The lines you should transcribe are those from the one containing "Task: Click the up" to the end of the listing below, exactly, with pictures left out.

START Given information

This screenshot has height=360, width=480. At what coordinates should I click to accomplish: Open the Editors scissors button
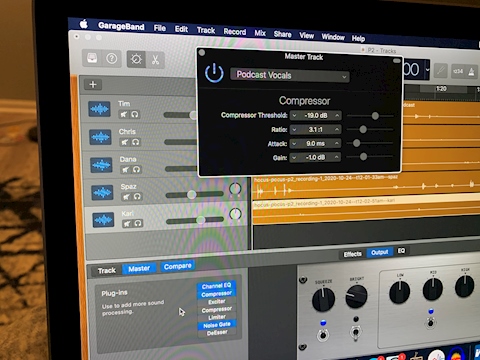click(x=155, y=60)
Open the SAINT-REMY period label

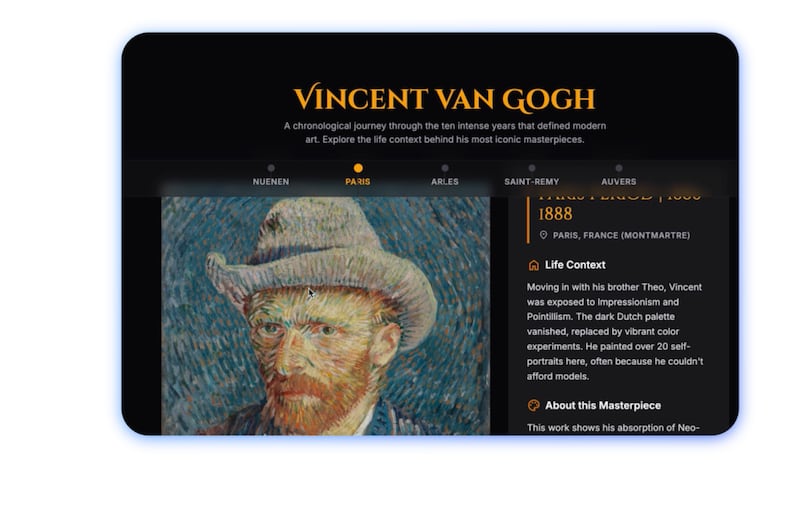[x=532, y=182]
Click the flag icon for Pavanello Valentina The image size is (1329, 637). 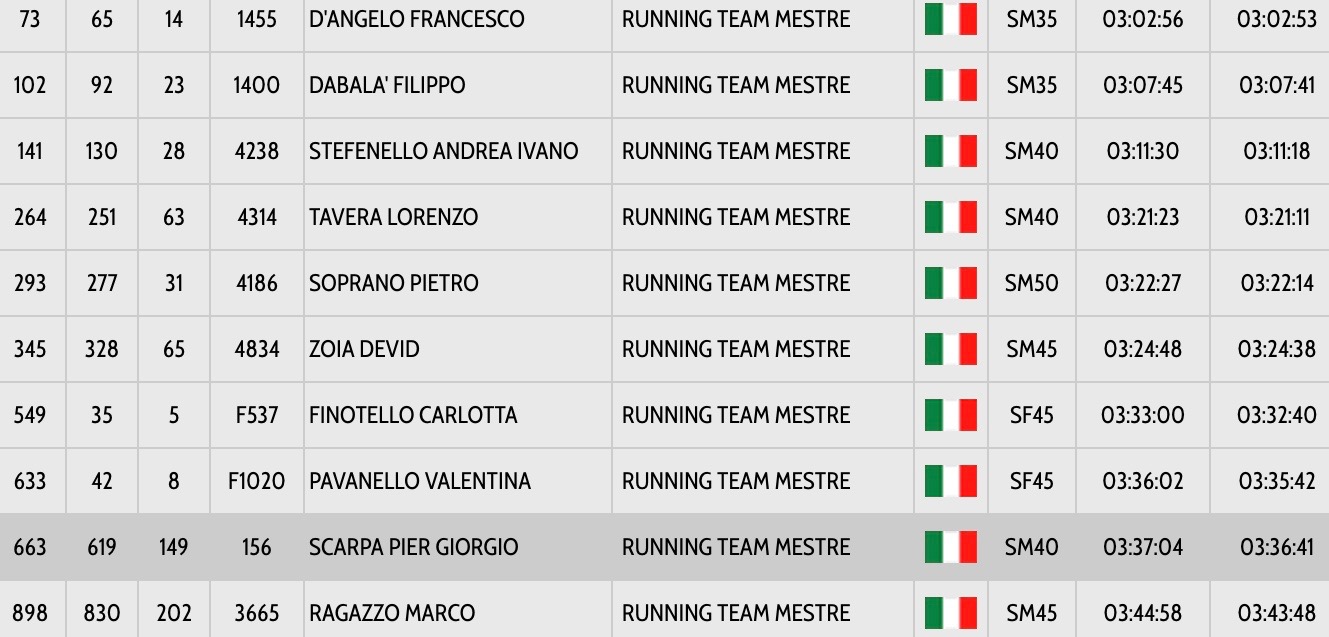tap(950, 481)
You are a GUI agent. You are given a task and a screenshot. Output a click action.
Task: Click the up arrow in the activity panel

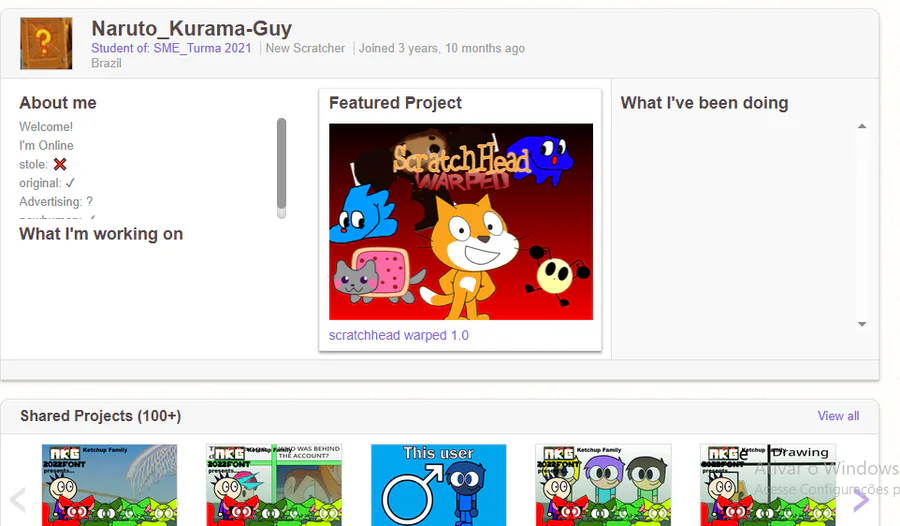point(862,126)
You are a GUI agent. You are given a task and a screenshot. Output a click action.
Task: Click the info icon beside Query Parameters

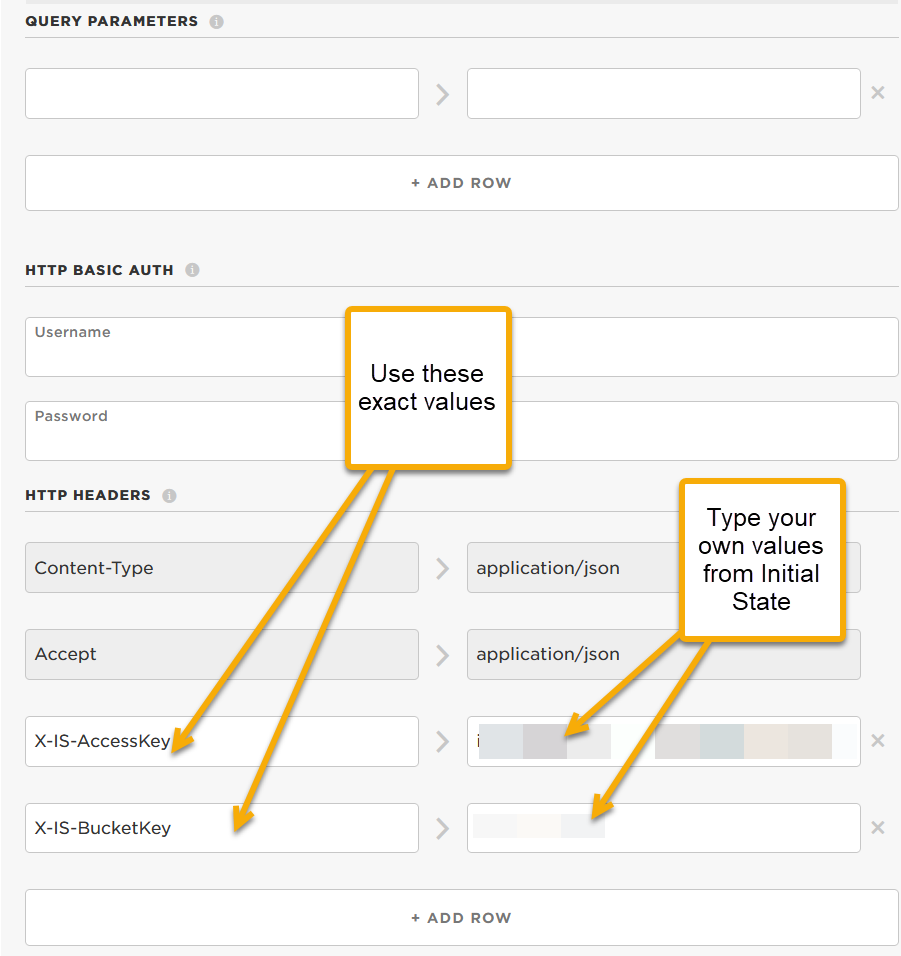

END Given information

Reply to the task =>
Task: Click the up arrow in the activity panel

point(862,126)
You are a GUI agent. You are given a task and a screenshot. Output a click action.
Task: Click the info icon beside Query Parameters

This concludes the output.